The clutter-matched filter (CMF) and the Adaptive Cosine Estimator (ACE) have become established metrics for detecting chemical vapor plumes from hyperspectral infrared imagery. Both metrics follow from the presumption of a linear additive signal model. However, examination of the underlying radiative transfer equation (RTE) indicates that while the use of a linear additive signal model is a reasonable approximation when considering an optically-thin plume viewed against blackbody background the RTE is in fact nonlinear. Unfortunately, presumption of a linear additive signal model can significantly degrade plume detection statistics and results in significant errors in estimated chemical vapor column density when plumes are not optically-thin or are viewed against spectrally-complex backgrounds. This paper describes a nonlinear estimation approach which integrates a parameterized signal model based on the RTE with a statistical model for the infrared background. We show results obtained by applying the nonlinear estimation approach to background-only hyperspectral imagery augmented with synthetic chemical vapor plumes and compare them with results obtained presuming a linear additive signal model. As plumes become optically-thick, nonlinear estimation yields significantly more accurate estimates of chemical vapor column density and significantly more favorable plume detection statistics than clutter-matched-filter-based and adaptive-subspace-detector-based plume characterization and detection.

Paper Details

Date Published: 13 May 2010
PDF: 12 pages
Proc.
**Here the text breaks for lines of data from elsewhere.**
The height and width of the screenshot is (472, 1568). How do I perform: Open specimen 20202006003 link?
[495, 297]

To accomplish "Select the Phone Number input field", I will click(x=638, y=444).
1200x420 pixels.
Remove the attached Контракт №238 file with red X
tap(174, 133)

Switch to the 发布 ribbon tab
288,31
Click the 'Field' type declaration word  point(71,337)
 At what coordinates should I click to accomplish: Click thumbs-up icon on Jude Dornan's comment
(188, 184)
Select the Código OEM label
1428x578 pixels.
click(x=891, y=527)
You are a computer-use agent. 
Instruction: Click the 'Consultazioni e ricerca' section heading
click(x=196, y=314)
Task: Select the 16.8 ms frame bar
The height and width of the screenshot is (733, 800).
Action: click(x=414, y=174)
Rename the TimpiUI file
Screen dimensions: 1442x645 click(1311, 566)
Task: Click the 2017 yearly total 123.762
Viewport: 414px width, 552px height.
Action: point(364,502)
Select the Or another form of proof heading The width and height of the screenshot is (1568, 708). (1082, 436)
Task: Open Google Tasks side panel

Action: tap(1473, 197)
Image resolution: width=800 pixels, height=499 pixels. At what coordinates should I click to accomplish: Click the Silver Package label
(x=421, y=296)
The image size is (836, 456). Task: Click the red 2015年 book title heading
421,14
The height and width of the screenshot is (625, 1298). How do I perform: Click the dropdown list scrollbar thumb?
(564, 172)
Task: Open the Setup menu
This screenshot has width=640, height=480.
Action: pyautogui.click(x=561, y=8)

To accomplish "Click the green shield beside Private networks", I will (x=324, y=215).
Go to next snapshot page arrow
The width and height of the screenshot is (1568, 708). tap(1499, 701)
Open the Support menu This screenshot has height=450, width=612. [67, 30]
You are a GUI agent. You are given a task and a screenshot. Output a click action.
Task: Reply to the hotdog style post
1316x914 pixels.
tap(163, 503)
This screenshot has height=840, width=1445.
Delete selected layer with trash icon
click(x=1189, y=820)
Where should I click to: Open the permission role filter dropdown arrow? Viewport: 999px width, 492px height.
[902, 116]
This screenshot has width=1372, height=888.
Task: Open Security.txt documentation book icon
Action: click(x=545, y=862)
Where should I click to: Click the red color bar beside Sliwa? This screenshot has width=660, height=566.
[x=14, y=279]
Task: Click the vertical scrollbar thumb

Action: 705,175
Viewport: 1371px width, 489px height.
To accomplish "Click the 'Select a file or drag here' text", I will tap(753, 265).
SPIE 7695, Algorithms and Technologies for Multispectral, Hyperspectral, and Ultraspectral Imagery XVI, 76951S (13 May 2010); doi: 10.1117/12.850140
Show Author Affiliations
Christopher M. Gittins, Physical Sciences Inc. (United States)


Published in SPIE Proceedings Vol. 7695:
Algorithms and Technologies for Multispectral, Hyperspectral, and Ultraspectral Imagery XVI
Sylvia S. Shen; Paul E. Lewis, Editor(s)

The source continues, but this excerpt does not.